(Stored records)
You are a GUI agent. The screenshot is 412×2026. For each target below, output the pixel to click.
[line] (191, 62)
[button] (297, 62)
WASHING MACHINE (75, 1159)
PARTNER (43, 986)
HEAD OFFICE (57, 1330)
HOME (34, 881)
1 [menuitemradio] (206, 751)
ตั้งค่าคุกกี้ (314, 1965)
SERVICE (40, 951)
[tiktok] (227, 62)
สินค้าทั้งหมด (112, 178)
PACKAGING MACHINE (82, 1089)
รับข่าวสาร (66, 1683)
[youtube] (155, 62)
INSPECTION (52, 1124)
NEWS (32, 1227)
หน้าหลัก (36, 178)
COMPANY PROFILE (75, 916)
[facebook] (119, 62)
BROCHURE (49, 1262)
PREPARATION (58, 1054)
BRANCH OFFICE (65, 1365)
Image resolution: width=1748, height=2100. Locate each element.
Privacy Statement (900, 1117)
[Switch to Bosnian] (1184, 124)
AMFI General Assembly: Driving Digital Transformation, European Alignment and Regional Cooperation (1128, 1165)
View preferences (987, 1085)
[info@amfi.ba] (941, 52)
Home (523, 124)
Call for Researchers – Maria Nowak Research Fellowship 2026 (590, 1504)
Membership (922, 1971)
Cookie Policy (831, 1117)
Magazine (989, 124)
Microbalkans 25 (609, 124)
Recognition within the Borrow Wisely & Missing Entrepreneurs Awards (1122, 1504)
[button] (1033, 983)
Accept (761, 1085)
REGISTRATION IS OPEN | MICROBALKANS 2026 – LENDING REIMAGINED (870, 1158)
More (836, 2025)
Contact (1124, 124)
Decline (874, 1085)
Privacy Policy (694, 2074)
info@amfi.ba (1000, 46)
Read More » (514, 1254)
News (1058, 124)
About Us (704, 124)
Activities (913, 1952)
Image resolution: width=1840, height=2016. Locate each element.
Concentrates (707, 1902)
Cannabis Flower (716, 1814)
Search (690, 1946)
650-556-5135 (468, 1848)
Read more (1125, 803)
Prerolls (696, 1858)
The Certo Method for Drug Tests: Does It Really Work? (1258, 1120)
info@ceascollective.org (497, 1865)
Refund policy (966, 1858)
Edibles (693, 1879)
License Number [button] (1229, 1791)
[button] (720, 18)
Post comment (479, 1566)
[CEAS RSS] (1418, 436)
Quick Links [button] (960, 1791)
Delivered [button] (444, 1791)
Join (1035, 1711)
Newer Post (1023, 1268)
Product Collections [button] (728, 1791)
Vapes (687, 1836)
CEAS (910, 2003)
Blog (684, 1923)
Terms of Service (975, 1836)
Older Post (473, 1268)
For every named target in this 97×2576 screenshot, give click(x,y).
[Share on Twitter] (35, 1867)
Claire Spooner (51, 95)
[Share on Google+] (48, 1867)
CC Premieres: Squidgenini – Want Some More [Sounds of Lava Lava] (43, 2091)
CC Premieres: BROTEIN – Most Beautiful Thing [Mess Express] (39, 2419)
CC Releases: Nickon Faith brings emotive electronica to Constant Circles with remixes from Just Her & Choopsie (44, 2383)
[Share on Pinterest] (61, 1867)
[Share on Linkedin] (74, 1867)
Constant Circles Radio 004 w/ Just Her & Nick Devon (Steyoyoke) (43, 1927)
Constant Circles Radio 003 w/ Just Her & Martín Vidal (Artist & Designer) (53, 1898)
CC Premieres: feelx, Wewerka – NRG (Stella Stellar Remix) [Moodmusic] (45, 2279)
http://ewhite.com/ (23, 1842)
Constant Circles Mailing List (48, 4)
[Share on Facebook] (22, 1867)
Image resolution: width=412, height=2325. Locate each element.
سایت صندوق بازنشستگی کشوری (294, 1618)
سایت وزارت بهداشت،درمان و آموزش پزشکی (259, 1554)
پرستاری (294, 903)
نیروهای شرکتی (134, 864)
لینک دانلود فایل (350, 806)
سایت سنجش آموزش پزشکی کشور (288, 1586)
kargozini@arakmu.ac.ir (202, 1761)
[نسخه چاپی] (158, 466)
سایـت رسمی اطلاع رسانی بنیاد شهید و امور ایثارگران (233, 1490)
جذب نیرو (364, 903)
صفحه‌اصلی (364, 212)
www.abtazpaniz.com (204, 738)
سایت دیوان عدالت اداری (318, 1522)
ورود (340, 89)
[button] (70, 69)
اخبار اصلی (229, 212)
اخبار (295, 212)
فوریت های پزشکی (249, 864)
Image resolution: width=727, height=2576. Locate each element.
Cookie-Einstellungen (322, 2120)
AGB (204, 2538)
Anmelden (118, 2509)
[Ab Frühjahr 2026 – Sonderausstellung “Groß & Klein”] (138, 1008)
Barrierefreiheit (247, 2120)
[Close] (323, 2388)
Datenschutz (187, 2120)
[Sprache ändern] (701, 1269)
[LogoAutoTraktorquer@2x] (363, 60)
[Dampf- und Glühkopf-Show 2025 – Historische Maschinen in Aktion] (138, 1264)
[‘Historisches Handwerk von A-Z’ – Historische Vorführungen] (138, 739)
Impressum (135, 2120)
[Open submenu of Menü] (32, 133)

### Directions
Return exactly the lines in the records above, beginning with the one that holds "[CEAS RSS] (1418, 436)" and ending with the last.

### Response below
[CEAS RSS] (1418, 436)
Quick Links [button] (960, 1791)
Delivered [button] (444, 1791)
Join (1035, 1711)
Newer Post (1023, 1268)
Product Collections [button] (728, 1791)
Vapes (687, 1836)
CEAS (910, 2003)
Blog (684, 1923)
Terms of Service (975, 1836)
Older Post (473, 1268)
For every named target in this 97×2576 screenshot, give click(x,y).
[Share on Twitter] (35, 1867)
Claire Spooner (51, 95)
[Share on Google+] (48, 1867)
CC Premieres: Squidgenini – Want Some More [Sounds of Lava Lava] (43, 2091)
CC Premieres: BROTEIN – Most Beautiful Thing [Mess Express] (39, 2419)
CC Releases: Nickon Faith brings emotive electronica to Constant Circles with remixes from Just Her & Choopsie (44, 2383)
[Share on Pinterest] (61, 1867)
[Share on Linkedin] (74, 1867)
Constant Circles Radio 004 w/ Just Her & Nick Devon (Steyoyoke) (43, 1927)
Constant Circles Radio 003 w/ Just Her & Martín Vidal (Artist & Designer) (53, 1898)
CC Premieres: feelx, Wewerka – NRG (Stella Stellar Remix) [Moodmusic] (45, 2279)
http://ewhite.com/ (23, 1842)
Constant Circles Mailing List (48, 4)
[Share on Facebook] (22, 1867)
Image resolution: width=412, height=2325. Locate each element.
سایت صندوق بازنشستگی کشوری (294, 1618)
سایت وزارت بهداشت،درمان و آموزش پزشکی (259, 1554)
پرستاری (294, 903)
نیروهای شرکتی (134, 864)
لینک دانلود فایل (350, 806)
سایت سنجش آموزش پزشکی کشور (288, 1586)
kargozini@arakmu.ac.ir (202, 1761)
[نسخه چاپی] (158, 466)
سایـت رسمی اطلاع رسانی بنیاد شهید و امور ایثارگران (233, 1490)
جذب نیرو (364, 903)
صفحه‌اصلی (364, 212)
www.abtazpaniz.com (204, 738)
سایت دیوان عدالت اداری (318, 1522)
ورود (340, 89)
[button] (70, 69)
اخبار اصلی (229, 212)
اخبار (295, 212)
فوریت های پزشکی (249, 864)
Image resolution: width=727, height=2576. Locate each element.
Cookie-Einstellungen (322, 2120)
AGB (204, 2538)
Anmelden (118, 2509)
[Ab Frühjahr 2026 – Sonderausstellung “Groß & Klein”] (138, 1008)
Barrierefreiheit (247, 2120)
[Close] (323, 2388)
Datenschutz (187, 2120)
[Sprache ändern] (701, 1269)
[LogoAutoTraktorquer@2x] (363, 60)
[Dampf- und Glühkopf-Show 2025 – Historische Maschinen in Aktion] (138, 1264)
[‘Historisches Handwerk von A-Z’ – Historische Vorführungen] (138, 739)
Impressum (135, 2120)
[Open submenu of Menü] (32, 133)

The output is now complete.